Shannon Bjorkman has been using children’s Tylenol for her daughter Hannah since she was born 11 months ago. Now, as Hannah’s teeth begin to come in, and she needs it most, Bjorkman is at a loss. Last week, more than 40 varieties of children’s medicine, including Children’s Tylenol and Motrin, were voluntarily recalled.
Shannon Bjorkman has been using children’s Tylenol for her daughter Hannah since she was born 11 months ago. Now, as Hannah’s teeth begin to come in, and she needs it most, the Braintree mother is at a loss.
“The two bottles I bought months ago are almost gone, and I don’t know what to do,” Bjorkman said Thursday from the aisles of Babies R Us.
Bjorkman has company, as parents nationwide are worried and confused by the recent voluntary recall of more than 40 varieties of children’s and infants’ Tylenol, Motrin, Benadryl and other medicines made by Johnson & Johnson.
The company made the recall after the Food and Drug Administration, which received 46 complaints of strange specks in Tylenol products, detected a potentially dangerous bacteria – Burkholderia cepacia – in ingredients used in liquid remedies.
While the federal agency and some doctors believe that the likelihood the medicines will cause serious illness is slim, they’re encouraging parents not to use them, as a precaution. Instead, they are suggesting parents try generic brands instead.
“I haven’t seen anything that’s made me believe there’s a real threat to kids,” said Carrie Jones, a pediatrician at Quincy Pediatrics. “Tylenol has been around forever, so we recommend it readily, but the generic brands have the same active ingredient and work just as effectively.”
Bjorkman, though, is skeptical that would make a difference. She’s been asking her pediatrician what to do, given all the confusion.
“I’m not sure about generic brands,” she said. “I worry ... because they are made the same way as the regular brands.”
The recent recall comes three years after a Food and Drug Administration panel recommended that children younger than 2 not take decongestants and those younger than 6 avoid antihistamines – in line with American Academy of Pediatrics recommendations – though stopping short of calling for a full-fledged ban.
Even so, this month’s recall has reaffirmed some parents’ decision not to give medicine – especially the over-the-counter variety – to their kids.
“It doesn’t seem like they do enough research on medicine before they put it on the market,” said expectant mother Carolyn Roust. “I would feel really betrayed by the system if I decided to trust it, and all of a sudden it was recalled, especially for children because they are so sensitive.”
Roust, and her partner Avi Benavi, are both originally from the U.S. Virgin Islands, but have recently moved to Massachusetts ahead of the birth of their first child.
“I don’t like medicine because it’s not natural and because you never know what it does to your child,” Benavi said.
Patriot Ledger writer Katy Fitzpatrick may be reached at email@example.com.
WHAT YOU NEED TO KNOW
A federal probe was launched after 46 complaints were made in the last year about “black or dark specks” in Tylenol products.
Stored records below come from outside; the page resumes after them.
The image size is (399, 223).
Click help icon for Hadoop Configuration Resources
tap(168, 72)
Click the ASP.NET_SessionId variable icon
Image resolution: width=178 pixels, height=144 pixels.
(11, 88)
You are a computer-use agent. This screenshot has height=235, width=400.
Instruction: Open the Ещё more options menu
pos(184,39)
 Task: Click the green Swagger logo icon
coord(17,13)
The Food and Drug Administration found that bacteria had contaminated ingredients used in more than 40 types of cold and other medications from Johnson & Johnson. The agency also reported more than 20 manufacturing problems at the Pennsylvania plant where the formulas were made. Tests did not find contaminants in any of the finished products, and there were no reports that anyone got sick.
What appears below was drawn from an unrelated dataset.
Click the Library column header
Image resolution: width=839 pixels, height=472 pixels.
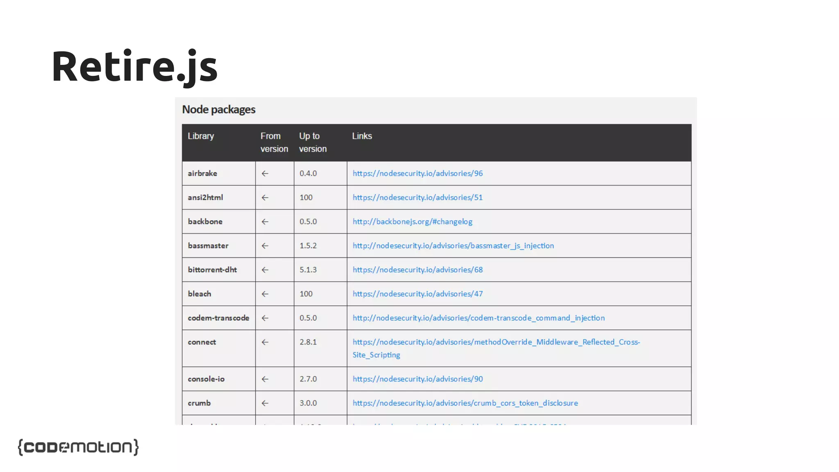[201, 136]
Johnson & Johnson initiated a voluntary recall after the Food and Drug Administration released its report last Friday.
What’s being recalled
The recall involves over-the-counter children’s and infants’ liquid medicines from Johnson & Johnson’s McNeil Consumer Healthcare, including:
Tylenol Infants’ Drops
Children’s Motrin Cold
Motrin Infants’ Drops
Is there a direct health threat?
Not necessarily. The Food and Drug Administration said serious medical complications are unlikely. Still, the agency did advise people to stop taking the medicines.
What you can you do
You can request a refund or get a coupon online. Or you can call 888-222-6036. Products cannot necessarily be returned to stores for a refund. People can also get more information from the Food and Drug Administration at fda.gov/medwatch.